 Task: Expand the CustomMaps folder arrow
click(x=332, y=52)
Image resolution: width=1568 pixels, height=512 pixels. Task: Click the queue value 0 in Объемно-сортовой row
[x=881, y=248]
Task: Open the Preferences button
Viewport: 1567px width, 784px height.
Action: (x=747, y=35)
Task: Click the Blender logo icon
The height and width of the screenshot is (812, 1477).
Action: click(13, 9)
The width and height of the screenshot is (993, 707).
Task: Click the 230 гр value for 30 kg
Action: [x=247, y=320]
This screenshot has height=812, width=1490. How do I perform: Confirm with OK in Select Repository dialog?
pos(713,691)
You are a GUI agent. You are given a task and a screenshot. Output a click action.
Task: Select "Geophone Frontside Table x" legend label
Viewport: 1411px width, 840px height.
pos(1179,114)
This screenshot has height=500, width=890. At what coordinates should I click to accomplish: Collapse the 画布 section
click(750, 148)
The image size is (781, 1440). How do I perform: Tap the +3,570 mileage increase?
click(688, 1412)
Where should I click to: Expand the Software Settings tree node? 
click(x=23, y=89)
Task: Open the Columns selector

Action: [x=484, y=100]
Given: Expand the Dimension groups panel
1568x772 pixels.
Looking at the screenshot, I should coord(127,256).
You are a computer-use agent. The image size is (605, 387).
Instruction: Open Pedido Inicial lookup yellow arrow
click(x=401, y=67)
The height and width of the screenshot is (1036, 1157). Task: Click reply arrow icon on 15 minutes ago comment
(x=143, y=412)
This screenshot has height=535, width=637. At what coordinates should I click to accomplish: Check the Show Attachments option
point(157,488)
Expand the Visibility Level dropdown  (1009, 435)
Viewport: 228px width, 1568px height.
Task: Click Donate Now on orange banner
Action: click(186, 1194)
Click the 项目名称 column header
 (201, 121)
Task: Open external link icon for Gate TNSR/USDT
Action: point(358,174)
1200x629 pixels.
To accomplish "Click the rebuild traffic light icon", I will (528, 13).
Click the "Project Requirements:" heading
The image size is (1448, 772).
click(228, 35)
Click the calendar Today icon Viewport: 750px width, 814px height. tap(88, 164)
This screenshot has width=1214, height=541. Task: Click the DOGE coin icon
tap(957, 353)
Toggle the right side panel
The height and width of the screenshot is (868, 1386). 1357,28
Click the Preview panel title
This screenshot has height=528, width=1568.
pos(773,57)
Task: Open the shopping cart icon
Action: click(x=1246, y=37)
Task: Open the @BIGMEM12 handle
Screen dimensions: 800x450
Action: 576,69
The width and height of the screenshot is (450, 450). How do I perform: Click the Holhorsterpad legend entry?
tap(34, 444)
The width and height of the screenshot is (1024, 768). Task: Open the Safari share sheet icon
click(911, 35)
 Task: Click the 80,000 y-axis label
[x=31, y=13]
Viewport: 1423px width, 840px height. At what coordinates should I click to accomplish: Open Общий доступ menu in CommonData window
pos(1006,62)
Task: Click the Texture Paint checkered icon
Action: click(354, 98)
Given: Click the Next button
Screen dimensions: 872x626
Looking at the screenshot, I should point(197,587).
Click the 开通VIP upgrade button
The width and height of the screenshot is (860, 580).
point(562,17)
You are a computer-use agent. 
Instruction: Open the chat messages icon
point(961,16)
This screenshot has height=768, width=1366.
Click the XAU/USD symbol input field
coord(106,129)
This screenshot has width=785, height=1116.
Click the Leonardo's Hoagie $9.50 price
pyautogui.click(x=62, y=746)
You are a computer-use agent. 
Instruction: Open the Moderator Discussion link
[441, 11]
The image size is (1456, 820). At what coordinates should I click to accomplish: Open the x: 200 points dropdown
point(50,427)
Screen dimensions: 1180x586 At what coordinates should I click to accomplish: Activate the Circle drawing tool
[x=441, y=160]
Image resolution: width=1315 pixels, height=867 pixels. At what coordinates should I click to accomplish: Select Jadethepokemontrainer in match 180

Work to complete:
Only lines holding the word "agent" are wanted here; copy each from the listing.

Task response:
You are a GUI agent. You are given a task and a screenshot. Output a click action.
You are a computer-use agent. The image size is (605, 387).
You are a computer-use agent. 
You are a computer-use agent. 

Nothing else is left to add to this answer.